[Opening GIVEN PASSAGE section]

White atheists have a markedly different agenda. They are, on average, more affluent than the general population. Their children don’t attend overcrowded “dropout mills” where they are criminalized, subjected to “drill and kill” curricula and shunted off to prison, subminimum-wage jobs or chronic unemployment. White organizations go to battle over church/state separation and creationism in schools.
…With the highest national rates of juvenile incarceration, as well as suspension and expulsion in K-12 schools, African American youth in particular have been deeply impacted by these assaults on civil rights. According to the Education Trust, “If current trends continue, only one in twenty African American students in the state of California will go on to a four-year college or university.”
But when we look to atheist and humanist organizations for solidarity on these issues, there is a staggering lack of interest. And though some mainstream atheist organizations have jumped on the “diversity” bandwagon, they haven’t seriously grappled with the issue. Simply trotting out atheists of color to speak about “diversity” at overwhelmingly white conferences doesn’t cut it. (Emphases mine – VJT.)

[Closing GIVEN PASSAGE section]

WHAT YOU HAVE TO DO: According to the passage on atheist organizations, what share of African American students in California will go on to a four-year college or university if current trends continue?

[Opening DATA UNDER STUDY section]

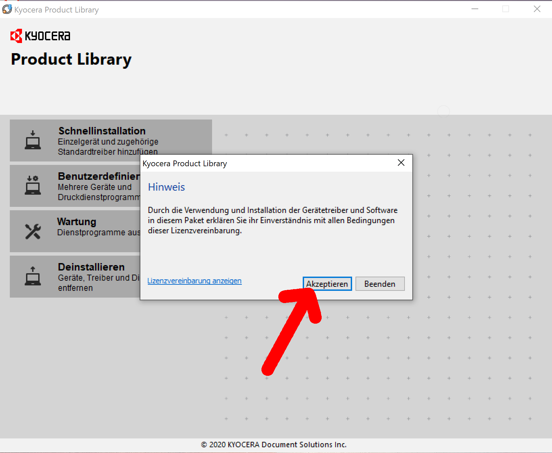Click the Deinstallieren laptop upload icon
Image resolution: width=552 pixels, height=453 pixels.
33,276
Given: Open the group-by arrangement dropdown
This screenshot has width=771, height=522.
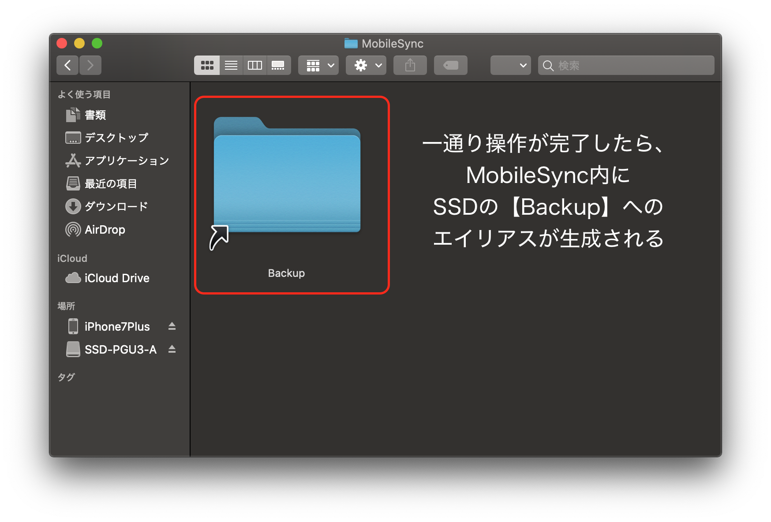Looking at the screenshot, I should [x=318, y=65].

[Closing DATA UNDER STUDY section]
[Opening DATA UNDER STUDY section]

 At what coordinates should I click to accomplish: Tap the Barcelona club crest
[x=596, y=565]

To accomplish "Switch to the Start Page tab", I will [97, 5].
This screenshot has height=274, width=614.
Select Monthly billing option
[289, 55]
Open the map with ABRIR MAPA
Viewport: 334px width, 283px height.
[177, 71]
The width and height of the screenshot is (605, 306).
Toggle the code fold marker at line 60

[Closing DATA UNDER STUDY section]

SOLUTION FOR THIS EXERCISE: Only one in twenty.